MATERIAL:
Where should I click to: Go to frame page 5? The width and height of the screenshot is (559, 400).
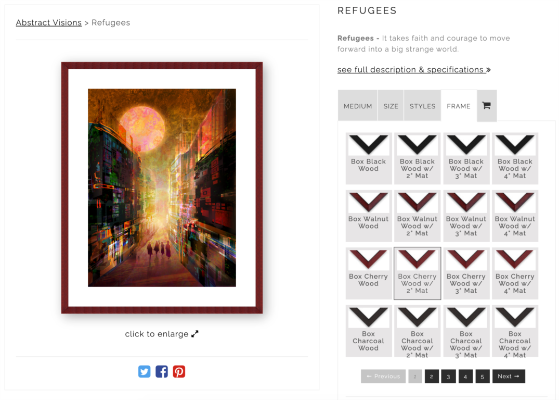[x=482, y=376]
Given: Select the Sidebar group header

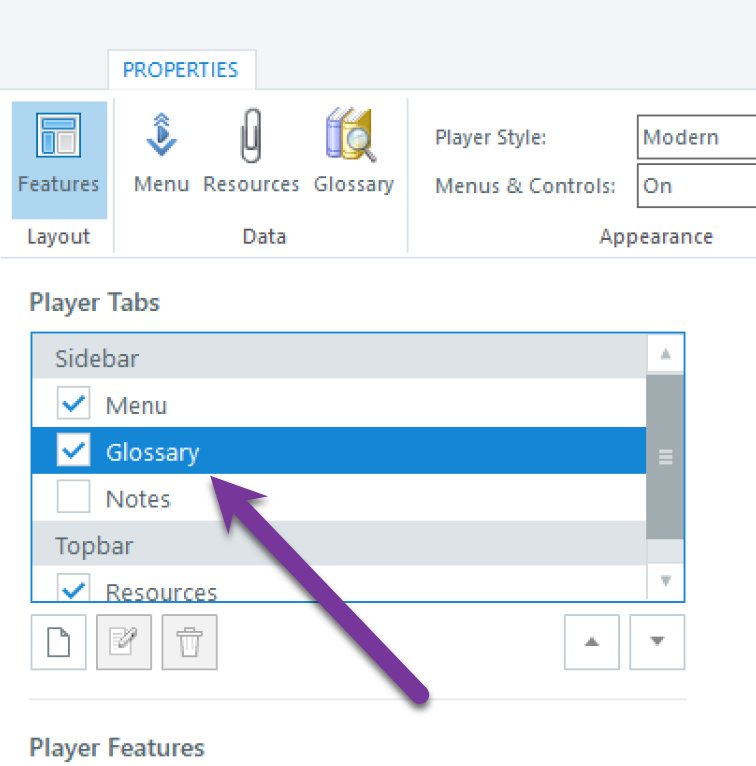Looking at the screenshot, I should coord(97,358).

* * *

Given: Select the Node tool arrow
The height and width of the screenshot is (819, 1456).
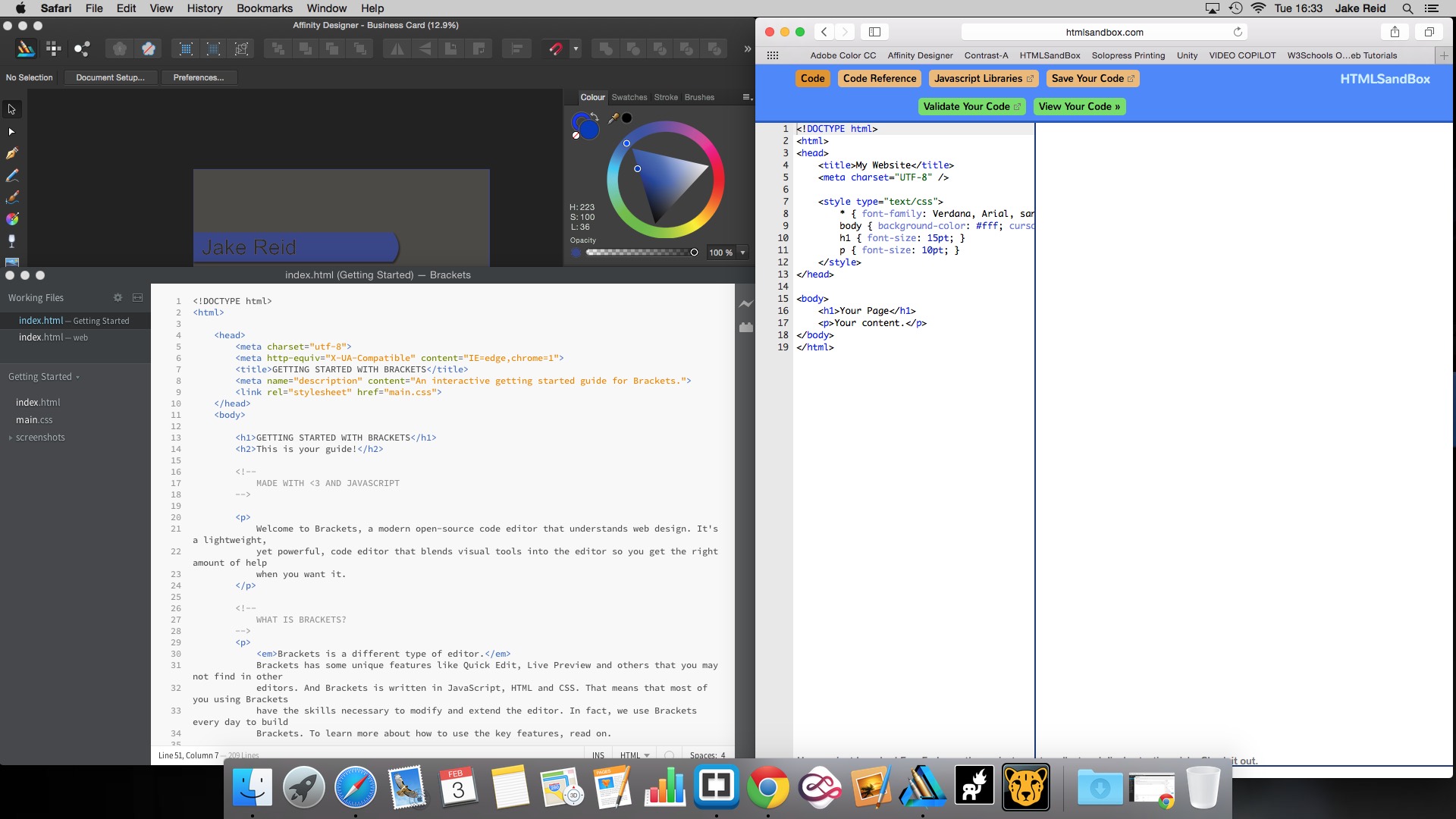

WHAT THE TASK REQUIRES: Output the lines of the listing between the line holding "Where should I" and the line holding "Looking at the", inclusive, as a Markdown table with the columns Row and Line. Skip blank lines and leave the pictures out.

THE RESULT:
| Row | Line |
|---|---|
| 1 | Where should I click to: Go to frame page 5? The width and height of the screenshot is (559, 400). |
| 2 | [x=482, y=376] |
| 3 | Given: Select the Sidebar group header |
| 4 | Looking at the screenshot, I should coord(97,358). |